> **Goal of the exercise**: Reproduce only the entries beginning with the line that contains "This screenshot has width=246, height=131." and running through the end of the entries, substituting "Where do I click to" for every occurrence of "Where should I click to" and leaving all other text unaltered.

> **Dataset records**:

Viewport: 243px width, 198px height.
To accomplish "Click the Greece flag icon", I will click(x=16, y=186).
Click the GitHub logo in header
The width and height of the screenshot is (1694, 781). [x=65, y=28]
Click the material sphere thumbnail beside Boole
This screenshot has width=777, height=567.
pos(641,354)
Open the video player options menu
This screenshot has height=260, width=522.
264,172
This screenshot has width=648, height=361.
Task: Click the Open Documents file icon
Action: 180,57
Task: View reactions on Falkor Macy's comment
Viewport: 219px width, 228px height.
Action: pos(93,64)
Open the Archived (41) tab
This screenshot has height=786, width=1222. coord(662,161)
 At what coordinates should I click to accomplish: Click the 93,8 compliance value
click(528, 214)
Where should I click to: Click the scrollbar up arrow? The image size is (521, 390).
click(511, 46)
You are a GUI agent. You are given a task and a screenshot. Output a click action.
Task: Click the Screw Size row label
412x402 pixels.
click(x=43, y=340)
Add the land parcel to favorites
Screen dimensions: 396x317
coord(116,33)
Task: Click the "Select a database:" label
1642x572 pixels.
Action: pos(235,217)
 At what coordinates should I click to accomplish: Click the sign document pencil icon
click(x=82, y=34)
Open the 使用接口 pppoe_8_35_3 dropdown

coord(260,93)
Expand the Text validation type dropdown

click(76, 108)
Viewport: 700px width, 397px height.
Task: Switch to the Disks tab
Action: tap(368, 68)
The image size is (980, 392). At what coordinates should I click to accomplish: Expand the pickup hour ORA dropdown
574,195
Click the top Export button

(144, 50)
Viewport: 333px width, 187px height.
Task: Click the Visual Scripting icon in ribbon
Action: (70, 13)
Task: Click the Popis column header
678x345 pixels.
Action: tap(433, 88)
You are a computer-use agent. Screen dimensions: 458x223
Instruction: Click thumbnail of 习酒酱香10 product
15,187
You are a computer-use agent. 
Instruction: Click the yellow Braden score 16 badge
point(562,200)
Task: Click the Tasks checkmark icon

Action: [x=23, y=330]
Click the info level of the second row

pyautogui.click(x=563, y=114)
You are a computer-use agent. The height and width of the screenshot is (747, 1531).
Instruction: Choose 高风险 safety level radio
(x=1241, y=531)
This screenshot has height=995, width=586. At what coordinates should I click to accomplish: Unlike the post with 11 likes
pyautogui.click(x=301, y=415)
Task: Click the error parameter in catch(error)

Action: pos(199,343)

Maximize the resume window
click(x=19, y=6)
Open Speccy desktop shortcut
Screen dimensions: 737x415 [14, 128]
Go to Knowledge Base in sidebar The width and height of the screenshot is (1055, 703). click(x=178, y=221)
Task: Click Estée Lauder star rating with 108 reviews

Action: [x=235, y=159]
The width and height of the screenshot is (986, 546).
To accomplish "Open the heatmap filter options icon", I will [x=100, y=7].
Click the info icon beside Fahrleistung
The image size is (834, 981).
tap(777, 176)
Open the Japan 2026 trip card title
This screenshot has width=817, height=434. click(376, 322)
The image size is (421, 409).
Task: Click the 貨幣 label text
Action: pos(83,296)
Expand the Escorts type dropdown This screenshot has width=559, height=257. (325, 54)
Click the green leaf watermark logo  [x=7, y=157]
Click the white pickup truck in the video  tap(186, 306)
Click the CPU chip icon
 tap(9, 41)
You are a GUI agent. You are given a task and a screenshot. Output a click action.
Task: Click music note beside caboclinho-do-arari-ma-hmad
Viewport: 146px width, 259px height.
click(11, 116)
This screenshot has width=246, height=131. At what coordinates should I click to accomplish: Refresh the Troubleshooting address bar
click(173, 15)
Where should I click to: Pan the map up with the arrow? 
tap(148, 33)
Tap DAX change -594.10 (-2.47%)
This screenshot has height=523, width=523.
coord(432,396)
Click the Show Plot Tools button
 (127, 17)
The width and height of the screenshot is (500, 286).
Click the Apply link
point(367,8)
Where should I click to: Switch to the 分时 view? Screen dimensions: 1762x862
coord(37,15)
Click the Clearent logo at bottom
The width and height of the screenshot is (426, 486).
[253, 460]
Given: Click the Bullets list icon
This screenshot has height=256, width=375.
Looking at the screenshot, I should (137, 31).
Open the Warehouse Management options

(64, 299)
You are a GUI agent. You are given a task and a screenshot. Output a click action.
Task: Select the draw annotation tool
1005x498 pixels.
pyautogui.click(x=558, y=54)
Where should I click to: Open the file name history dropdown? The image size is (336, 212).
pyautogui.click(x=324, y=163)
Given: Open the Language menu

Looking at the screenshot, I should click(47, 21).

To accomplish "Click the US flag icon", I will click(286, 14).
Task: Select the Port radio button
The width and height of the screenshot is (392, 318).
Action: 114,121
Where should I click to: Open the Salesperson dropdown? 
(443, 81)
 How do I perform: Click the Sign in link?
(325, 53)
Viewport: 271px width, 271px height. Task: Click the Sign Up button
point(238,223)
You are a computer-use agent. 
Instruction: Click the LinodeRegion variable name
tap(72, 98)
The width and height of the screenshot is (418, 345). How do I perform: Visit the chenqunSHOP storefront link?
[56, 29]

> **Solution to this exercise**:
This screenshot has width=246, height=131. At what coordinates should I click to accomplish: Refresh the Troubleshooting address bar
click(173, 15)
Where do I click to: Pan the map up with the arrow? 
tap(148, 33)
Tap DAX change -594.10 (-2.47%)
This screenshot has height=523, width=523.
coord(432,396)
Click the Show Plot Tools button
 (127, 17)
The width and height of the screenshot is (500, 286).
Click the Apply link
point(367,8)
Where do I click to: Switch to the 分时 view? Screen dimensions: 1762x862
coord(37,15)
Click the Clearent logo at bottom
The width and height of the screenshot is (426, 486).
[253, 460]
Given: Click the Bullets list icon
This screenshot has height=256, width=375.
Looking at the screenshot, I should (137, 31).
Open the Warehouse Management options

(64, 299)
You are a GUI agent. You are given a task and a screenshot. Output a click action.
Task: Select the draw annotation tool
1005x498 pixels.
pyautogui.click(x=558, y=54)
Where do I click to: Open the file name history dropdown? The image size is (336, 212).
pyautogui.click(x=324, y=163)
Given: Open the Language menu

Looking at the screenshot, I should click(47, 21).

To accomplish "Click the US flag icon", I will click(286, 14).
Task: Select the Port radio button
The width and height of the screenshot is (392, 318).
Action: 114,121
Where do I click to: Open the Salesperson dropdown? 
(443, 81)
 How do I perform: Click the Sign in link?
(325, 53)
Viewport: 271px width, 271px height. Task: Click the Sign Up button
point(238,223)
You are a computer-use agent. 
Instruction: Click the LinodeRegion variable name
tap(72, 98)
The width and height of the screenshot is (418, 345). How do I perform: Visit the chenqunSHOP storefront link?
[56, 29]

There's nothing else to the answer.